:: GIVEN RECORDS ::
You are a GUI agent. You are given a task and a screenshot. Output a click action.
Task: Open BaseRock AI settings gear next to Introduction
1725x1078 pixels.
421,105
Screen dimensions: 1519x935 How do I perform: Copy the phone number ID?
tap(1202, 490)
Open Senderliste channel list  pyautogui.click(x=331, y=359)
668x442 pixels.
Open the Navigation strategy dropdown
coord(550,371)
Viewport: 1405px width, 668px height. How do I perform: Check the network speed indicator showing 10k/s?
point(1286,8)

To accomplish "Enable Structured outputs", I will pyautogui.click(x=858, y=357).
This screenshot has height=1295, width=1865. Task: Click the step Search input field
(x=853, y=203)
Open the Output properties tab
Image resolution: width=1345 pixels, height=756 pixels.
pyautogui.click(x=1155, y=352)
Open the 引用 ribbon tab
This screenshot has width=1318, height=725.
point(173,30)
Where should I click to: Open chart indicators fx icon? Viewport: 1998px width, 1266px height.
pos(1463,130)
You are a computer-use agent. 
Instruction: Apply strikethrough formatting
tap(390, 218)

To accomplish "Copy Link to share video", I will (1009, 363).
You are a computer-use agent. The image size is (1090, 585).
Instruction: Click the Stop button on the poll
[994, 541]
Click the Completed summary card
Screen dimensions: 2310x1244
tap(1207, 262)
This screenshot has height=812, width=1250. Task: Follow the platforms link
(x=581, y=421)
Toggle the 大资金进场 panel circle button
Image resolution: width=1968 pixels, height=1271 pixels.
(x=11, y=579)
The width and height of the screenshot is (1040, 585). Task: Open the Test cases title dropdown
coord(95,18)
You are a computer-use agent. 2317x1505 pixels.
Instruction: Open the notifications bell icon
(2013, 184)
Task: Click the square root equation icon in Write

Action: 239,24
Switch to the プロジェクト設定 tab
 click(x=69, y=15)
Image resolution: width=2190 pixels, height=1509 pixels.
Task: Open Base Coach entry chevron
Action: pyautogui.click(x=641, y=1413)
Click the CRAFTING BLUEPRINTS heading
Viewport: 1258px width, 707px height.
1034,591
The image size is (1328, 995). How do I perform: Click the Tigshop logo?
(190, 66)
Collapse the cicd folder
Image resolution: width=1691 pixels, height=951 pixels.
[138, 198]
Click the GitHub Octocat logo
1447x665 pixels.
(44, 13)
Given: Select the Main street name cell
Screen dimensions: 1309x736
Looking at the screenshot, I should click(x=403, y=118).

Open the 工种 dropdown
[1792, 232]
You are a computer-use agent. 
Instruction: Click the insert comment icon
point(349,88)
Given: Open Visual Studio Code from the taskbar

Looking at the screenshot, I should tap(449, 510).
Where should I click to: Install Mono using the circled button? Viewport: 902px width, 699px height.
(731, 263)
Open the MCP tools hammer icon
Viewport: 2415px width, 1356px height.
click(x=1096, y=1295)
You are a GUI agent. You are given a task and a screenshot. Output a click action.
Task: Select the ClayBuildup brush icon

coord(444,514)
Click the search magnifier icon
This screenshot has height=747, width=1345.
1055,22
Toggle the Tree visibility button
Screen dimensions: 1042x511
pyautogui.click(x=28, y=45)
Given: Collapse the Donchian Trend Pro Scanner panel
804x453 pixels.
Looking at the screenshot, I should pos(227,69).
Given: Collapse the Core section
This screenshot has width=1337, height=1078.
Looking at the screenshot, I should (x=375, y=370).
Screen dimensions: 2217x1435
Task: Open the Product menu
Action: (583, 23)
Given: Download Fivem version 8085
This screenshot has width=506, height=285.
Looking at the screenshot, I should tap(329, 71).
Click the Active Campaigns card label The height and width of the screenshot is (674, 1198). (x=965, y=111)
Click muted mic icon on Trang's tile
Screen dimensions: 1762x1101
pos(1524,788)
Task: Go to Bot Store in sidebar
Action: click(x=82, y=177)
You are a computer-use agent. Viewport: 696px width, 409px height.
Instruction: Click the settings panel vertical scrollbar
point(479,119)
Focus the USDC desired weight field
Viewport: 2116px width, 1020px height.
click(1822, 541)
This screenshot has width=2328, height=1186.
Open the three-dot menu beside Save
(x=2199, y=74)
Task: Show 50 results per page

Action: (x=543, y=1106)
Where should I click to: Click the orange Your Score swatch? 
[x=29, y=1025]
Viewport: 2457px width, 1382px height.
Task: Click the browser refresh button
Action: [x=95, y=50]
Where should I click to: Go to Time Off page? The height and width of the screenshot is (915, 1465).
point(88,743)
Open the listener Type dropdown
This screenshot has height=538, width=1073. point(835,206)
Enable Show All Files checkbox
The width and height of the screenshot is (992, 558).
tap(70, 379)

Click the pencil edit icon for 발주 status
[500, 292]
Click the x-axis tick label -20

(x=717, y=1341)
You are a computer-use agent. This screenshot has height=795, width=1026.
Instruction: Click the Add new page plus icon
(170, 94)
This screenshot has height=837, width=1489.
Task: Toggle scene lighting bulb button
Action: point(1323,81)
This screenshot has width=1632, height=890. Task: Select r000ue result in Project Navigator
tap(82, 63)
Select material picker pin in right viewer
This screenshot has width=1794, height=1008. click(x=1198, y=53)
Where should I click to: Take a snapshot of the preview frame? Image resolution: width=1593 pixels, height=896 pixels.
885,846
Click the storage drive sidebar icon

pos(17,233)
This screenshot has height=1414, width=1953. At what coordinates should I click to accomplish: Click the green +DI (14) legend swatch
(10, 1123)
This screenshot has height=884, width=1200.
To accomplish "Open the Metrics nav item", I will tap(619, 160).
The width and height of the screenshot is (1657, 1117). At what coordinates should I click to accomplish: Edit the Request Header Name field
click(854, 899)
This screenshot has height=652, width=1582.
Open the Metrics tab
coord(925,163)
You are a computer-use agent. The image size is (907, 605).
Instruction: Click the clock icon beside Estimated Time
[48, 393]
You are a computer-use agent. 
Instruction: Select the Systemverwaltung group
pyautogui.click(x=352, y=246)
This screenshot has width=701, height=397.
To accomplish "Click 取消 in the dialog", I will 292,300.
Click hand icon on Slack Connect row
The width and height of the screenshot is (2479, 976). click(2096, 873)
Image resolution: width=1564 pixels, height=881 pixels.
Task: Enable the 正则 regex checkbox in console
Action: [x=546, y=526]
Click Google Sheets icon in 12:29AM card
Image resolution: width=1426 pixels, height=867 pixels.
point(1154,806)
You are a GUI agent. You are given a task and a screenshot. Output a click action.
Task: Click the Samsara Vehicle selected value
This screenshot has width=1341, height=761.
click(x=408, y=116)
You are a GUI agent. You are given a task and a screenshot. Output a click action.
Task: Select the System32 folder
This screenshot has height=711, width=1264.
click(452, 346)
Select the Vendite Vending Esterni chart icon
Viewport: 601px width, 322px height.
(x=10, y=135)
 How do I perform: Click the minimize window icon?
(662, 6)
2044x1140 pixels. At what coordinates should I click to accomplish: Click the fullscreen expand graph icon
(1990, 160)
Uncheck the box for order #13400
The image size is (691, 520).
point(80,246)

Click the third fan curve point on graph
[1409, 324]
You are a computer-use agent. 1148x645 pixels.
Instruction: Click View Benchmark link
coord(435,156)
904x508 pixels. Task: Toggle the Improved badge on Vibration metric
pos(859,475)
:::
PROBLEM STATEMENT: Work out how many lines in the entries above include the word "computer". Respond with only the number.

THE ANSWER: 9